Le vent de sud-ouest qui s'est stabilisé sur zone continue de pousser la flotte de Class 40 à bonne vitesse vers les abords du golfe de Gascogne. Pour tous les concurrents, le jeu consiste à essayer de continuer à gagner dans le nord sans s'éloigner trop de la route directe. C'est une navigation de « gagne-petit » où le meilleur sera celui qui saura exploiter les moindres bascules du vent en direction, pour empanner au bon moment. Et gare aux manœuvres à contre temps. "Telecom Italia" creuse à nouveau l'écart sur le reste de la flotte.
©Stéphanie Gaspari
Ne pas se laisser griser par les vitesses qui augmentent… Garder le même seuil de vigilance malgré les milles qui déroulent sous la quille. Quand le vent monte légèrement, que l’on a enfin retrouvé la pression qu’on attendait, la tentation est forte de se laisser bercer par les moyennes retrouvées. Et pourtant ! Le diable prenant un malin plaisir à se cacher dans les moindres détails, c’est quand on est incité à goûter le plaisir d’une trajectoire cohérente et d’une vitesses satisfaisante que d’autres, plus intuitifs ou plus perfectionnistes, ont fait l’effort, à la faveur d’une petite bascule de vent, de se recaler, d’empanner par deux fois… Avec au bout du compte, quelques milles supplémentaires grappillés sur les adversaires.

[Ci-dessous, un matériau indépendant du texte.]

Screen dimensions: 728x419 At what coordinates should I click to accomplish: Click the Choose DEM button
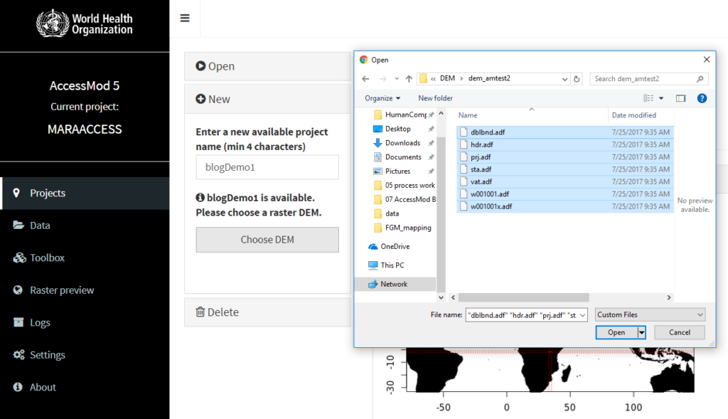267,240
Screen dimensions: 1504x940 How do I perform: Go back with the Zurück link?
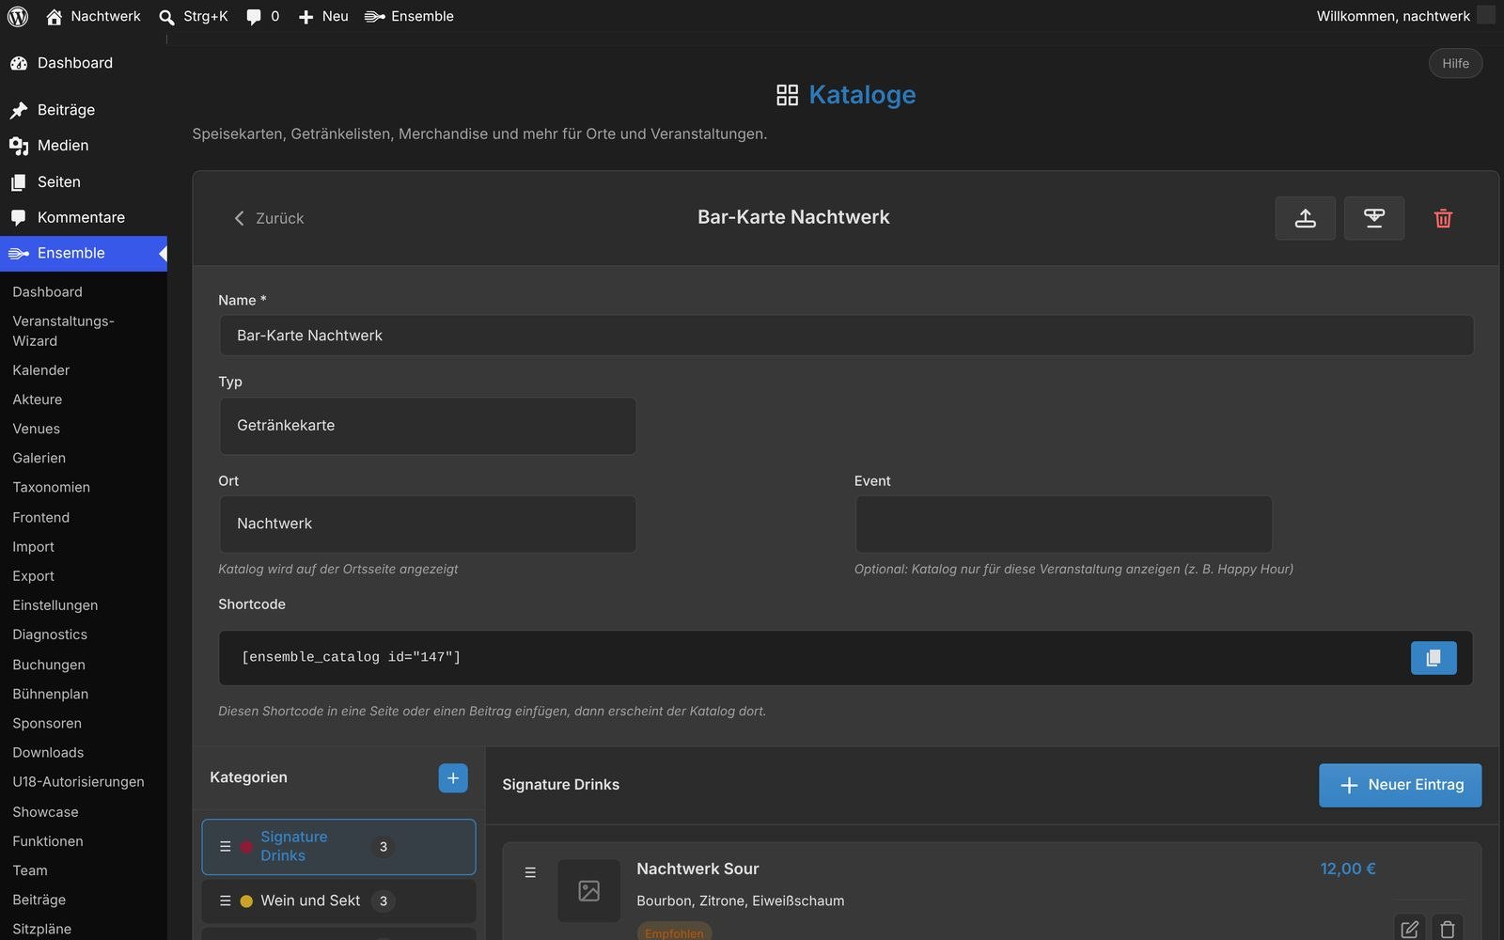click(x=269, y=218)
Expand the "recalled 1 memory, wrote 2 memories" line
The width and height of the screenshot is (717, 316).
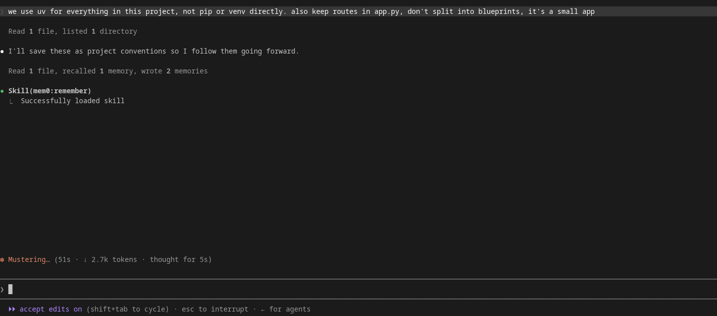pos(135,71)
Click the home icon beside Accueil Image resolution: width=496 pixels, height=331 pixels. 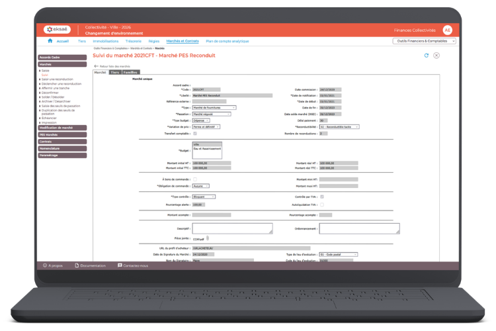pyautogui.click(x=50, y=41)
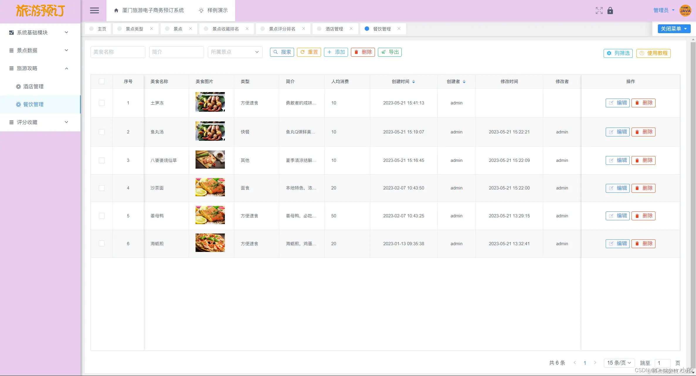Select checkbox for 土笋冻 row

click(x=102, y=103)

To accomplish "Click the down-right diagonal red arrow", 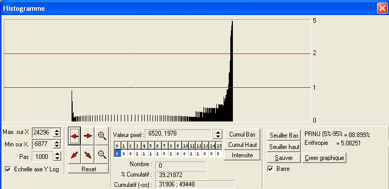I will click(88, 155).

Car dès que le vent monte un peu, un empannage demande un engagement certain. Tout commence d’abord par le « matossage » à entreprendre, cette noble tâche qui consiste à participer à l’équilibre du bateau en transférant tout ce qui peut l’être du mouillage secondaire de près de vingt kilos à la petite cuillère d’un bord à l’autre du bateau. Particulièrement pénible aux allures de près, il n’en demeure pas moins source d’une bonne suée aux allures portantes, quand il s’agit de déplacer des masses indues dans un espace confiné. Avantage corollaire, le « matossage » est la juste expression des rapports de pouvoir ou de savoir-vivre, c’est selon, entre les deux équipiers du bord. Il faudra ensuite participer à la manœuvre elle-même qui consiste à faire passer spinnaker et grand-voile d’un bord sur l’autre. Réalisé dans le bon timing, l’empannage ne pose pas de difficultés particulières mais, que le barreur ait un tant soit peu d’avance ou de retard sur l’équipier chargé d’embraquer des mètres d’écoute, et l’opération peut vite devenir scabreuse. Ce qui se traduit parfois par des messages adressés à la direction de course évoquant des mètres de coutures et des trésors de patience.
Tactique au portant
On imagine bien qu’à l’issue de l’empannage, il serait malvenu de constater que finalement : « l’autre bord était peut-être meilleur, que l’angle n’est pas terrible», et que le mieux serait d’empanner à nouveau en sens inverse. On a vu parfois certaines amitiés indéfectibles ne pas y résister.
Le tandem Soldini – Fauconnier ne risque guère d’être atteint par ce mal. Il avait déjà démontré son aisance tactique aux allures de près lors de la traversée du golfe de Gascogne à l’aller. Les allures portantes ont l’air de lui réussir tout autant. A ce petit jeu, les équipages étrangers ne sont pas manchots puisque outre notre leader franco-italien on trouve deux équipages britanniques, un franco-belge et un allemand dans les six premiers. La force d’intervention européenne est toutefois complétée par CG Mer (Wilfrid Clerton – Loïc Lehelley) en troisième. Zed 4 (Gérald Bibot – Didier Le Vourc’h), deuxième de la première étape, CG Mer quatrième, Palanad II (Nicholas Brennan – Alex Alley) cinquième, tous ces bateaux se tiennent dans un mouchoir. Si décrocher Telecom Italia de son trône semble relever de l’irrationnel, la bagarre pour le podium est lancée. Plus que jamais, il faudra savoir être vigilant. Chaque degré gagné sur la route comptera.